-- GOAL OF THE EXERCISE --
Copy everything from the line containing "Screen dimensions: 1416x871" down to the line containing "Action: tap(478, 212)", swapping "thumbnail" for "preview" and keeping all else the same.
● ● ● ● ●
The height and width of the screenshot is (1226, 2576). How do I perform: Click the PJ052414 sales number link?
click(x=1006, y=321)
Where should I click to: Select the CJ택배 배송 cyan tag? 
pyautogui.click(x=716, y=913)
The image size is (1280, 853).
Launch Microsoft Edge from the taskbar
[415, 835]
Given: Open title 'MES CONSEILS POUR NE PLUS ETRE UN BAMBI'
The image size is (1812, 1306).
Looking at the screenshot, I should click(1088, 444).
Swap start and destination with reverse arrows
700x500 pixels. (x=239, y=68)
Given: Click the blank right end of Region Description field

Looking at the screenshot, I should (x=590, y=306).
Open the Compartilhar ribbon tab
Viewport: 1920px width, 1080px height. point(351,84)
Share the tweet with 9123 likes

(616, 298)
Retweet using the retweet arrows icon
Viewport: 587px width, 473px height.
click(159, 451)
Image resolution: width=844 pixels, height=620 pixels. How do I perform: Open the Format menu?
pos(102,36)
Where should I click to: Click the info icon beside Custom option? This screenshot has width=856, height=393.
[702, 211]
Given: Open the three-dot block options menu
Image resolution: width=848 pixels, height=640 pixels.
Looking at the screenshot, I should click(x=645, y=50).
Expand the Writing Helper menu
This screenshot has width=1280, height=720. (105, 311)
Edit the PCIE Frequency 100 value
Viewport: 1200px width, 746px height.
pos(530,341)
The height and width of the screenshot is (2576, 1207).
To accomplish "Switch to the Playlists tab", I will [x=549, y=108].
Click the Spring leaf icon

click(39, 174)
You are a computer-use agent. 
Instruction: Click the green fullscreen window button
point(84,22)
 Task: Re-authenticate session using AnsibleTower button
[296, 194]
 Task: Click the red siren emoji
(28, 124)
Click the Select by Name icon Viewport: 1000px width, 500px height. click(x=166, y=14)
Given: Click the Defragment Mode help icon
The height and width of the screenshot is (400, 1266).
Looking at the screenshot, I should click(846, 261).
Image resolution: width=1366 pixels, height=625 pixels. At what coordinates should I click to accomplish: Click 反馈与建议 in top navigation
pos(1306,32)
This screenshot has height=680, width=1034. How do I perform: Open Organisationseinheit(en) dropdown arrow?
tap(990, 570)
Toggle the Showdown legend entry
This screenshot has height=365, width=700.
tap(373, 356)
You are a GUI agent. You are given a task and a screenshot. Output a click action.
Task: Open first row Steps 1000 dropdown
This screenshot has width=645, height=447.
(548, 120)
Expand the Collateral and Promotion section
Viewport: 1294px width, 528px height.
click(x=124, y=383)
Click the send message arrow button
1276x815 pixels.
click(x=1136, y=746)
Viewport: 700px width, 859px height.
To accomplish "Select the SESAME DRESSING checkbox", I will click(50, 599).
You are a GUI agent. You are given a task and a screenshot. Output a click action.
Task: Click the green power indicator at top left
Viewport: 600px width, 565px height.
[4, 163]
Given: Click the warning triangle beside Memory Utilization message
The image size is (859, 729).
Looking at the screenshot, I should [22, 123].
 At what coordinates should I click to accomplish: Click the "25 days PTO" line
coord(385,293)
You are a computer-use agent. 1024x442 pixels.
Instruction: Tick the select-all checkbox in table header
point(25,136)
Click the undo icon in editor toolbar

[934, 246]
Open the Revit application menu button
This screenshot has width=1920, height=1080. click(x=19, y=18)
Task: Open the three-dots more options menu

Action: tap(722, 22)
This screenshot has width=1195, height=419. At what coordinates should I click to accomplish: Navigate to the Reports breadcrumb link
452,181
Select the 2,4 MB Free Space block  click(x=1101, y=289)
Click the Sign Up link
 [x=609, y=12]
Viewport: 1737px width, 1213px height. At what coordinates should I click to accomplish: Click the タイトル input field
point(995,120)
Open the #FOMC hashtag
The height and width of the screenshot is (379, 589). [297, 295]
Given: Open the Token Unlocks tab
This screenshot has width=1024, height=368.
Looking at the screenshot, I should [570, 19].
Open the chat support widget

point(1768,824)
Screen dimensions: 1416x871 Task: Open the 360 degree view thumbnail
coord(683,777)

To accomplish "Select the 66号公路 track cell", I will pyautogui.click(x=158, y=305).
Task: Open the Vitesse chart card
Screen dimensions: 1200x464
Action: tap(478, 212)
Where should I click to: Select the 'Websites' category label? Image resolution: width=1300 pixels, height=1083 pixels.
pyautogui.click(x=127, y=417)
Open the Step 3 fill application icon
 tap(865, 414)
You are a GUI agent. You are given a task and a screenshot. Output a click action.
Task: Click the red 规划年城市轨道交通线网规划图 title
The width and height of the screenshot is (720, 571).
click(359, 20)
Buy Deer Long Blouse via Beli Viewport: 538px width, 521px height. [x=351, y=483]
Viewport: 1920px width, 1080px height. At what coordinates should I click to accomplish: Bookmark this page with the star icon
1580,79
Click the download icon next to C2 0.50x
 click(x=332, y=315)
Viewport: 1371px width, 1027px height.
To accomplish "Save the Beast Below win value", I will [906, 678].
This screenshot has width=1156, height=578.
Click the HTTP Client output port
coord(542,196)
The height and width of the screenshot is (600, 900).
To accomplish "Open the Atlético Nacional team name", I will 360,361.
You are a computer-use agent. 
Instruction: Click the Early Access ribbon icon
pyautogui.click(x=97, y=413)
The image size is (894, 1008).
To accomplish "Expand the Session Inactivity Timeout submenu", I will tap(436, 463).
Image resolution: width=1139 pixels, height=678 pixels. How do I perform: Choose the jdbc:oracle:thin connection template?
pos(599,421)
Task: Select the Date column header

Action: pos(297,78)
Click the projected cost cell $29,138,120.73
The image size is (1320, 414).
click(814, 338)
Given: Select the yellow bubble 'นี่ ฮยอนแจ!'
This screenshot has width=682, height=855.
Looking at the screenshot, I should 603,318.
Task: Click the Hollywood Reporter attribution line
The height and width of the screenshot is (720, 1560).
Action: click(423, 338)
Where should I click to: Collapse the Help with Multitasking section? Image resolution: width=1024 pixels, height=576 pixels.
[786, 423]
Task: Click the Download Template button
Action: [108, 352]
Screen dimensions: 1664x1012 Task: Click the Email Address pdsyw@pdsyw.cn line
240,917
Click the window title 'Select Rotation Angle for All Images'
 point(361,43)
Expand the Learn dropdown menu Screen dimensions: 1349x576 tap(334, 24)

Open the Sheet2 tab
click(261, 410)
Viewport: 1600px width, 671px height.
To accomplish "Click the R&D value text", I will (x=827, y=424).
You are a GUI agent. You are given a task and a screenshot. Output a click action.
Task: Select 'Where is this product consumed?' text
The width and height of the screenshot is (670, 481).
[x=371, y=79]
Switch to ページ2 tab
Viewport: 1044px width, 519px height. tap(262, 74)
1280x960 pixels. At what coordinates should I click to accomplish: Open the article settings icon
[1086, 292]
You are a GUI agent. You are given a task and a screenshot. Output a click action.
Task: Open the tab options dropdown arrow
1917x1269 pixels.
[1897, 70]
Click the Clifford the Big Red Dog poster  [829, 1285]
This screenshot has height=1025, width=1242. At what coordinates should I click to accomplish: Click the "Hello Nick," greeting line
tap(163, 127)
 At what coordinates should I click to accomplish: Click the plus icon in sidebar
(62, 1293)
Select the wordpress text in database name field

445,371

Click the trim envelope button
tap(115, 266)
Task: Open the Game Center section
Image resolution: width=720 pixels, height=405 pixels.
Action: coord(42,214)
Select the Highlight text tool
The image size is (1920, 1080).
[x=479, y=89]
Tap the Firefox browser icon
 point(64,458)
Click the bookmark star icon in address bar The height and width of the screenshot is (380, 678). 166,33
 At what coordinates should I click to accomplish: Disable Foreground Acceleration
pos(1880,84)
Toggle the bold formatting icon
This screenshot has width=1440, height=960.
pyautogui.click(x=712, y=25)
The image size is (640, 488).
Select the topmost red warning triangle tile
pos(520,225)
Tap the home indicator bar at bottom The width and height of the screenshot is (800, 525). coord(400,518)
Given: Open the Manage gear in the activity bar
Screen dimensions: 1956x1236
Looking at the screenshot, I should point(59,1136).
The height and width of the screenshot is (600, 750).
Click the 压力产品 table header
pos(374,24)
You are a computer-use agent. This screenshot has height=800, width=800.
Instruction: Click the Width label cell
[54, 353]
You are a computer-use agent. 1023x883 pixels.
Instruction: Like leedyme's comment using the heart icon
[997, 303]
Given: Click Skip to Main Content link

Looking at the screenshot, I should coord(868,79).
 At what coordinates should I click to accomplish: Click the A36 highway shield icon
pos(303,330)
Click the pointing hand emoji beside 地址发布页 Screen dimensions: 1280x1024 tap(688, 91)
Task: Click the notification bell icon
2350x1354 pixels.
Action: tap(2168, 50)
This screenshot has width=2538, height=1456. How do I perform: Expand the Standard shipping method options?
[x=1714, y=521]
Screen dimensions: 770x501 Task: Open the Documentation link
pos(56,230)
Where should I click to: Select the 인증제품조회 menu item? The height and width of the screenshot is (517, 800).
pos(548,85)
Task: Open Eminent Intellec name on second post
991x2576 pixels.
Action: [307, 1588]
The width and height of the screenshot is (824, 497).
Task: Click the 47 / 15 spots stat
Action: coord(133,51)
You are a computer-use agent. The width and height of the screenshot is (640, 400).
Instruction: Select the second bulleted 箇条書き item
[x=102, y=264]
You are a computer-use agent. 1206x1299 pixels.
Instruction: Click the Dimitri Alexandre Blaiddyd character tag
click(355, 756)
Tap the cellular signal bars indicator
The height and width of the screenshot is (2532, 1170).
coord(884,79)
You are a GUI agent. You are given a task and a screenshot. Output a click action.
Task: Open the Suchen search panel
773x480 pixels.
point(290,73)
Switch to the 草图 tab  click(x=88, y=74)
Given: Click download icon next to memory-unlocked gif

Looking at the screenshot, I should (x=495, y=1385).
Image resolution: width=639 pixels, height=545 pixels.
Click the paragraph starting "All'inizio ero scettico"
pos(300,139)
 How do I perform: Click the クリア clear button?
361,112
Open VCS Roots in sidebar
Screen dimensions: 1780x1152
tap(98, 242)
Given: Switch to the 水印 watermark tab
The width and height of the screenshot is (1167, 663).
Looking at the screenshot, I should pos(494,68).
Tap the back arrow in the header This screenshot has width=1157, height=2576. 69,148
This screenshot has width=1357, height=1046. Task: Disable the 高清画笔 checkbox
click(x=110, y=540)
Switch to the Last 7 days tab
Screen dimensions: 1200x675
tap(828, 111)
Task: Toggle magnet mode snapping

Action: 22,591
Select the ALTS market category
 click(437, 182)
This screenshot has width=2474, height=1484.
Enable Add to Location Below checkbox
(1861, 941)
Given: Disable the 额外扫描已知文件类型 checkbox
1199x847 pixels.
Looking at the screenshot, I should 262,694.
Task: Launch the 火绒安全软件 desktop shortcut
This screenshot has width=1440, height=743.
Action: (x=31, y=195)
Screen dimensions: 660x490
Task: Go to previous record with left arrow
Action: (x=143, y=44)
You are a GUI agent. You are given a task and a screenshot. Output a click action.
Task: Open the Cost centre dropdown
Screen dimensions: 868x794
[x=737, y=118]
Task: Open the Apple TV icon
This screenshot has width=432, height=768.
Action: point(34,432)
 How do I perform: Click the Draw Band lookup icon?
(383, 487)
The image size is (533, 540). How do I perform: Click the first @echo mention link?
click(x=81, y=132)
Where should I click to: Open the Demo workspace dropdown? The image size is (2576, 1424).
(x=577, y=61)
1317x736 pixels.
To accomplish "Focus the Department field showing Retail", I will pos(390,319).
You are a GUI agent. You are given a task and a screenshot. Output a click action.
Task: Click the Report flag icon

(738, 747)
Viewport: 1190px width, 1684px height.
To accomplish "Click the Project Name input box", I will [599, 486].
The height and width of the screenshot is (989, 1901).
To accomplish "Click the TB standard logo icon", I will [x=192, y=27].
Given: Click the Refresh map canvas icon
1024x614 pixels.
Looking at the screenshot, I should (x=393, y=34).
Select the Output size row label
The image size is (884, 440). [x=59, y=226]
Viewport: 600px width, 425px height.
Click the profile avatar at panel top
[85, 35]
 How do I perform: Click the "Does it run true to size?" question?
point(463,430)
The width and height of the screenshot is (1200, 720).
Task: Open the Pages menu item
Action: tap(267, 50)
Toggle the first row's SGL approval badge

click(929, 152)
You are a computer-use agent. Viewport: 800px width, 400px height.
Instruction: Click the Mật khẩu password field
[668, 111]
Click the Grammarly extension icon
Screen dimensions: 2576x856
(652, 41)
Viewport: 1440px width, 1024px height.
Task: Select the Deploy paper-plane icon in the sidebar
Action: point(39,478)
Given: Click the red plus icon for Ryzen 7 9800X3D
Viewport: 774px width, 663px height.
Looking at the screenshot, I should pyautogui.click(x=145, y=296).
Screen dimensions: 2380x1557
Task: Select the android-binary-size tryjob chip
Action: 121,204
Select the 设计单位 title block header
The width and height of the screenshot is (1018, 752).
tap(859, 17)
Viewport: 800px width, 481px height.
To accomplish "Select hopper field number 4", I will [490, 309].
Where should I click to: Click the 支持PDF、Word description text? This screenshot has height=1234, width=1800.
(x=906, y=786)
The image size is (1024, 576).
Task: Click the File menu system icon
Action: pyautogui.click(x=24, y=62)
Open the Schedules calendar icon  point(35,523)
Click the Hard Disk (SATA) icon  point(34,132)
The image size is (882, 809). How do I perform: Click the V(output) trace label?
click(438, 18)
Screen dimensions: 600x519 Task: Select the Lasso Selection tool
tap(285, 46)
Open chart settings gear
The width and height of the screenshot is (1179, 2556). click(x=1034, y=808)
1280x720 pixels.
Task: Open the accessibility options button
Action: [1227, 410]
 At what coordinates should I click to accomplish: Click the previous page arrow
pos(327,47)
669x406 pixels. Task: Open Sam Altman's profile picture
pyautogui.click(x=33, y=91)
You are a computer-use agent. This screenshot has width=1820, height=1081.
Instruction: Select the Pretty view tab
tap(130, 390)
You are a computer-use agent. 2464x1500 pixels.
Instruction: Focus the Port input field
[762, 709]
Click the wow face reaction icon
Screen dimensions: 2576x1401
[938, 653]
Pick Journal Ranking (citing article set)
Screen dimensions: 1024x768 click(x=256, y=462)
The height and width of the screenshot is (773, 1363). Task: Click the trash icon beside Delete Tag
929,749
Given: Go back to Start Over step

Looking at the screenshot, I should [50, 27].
● ● ● ● ●
-- THE RESULT --
Screen dimensions: 1416x871 Task: Open the 360 degree view preview
coord(683,777)

To accomplish "Select the 66号公路 track cell", I will pyautogui.click(x=158, y=305).
Task: Open the Vitesse chart card
Screen dimensions: 1200x464
Action: tap(478, 212)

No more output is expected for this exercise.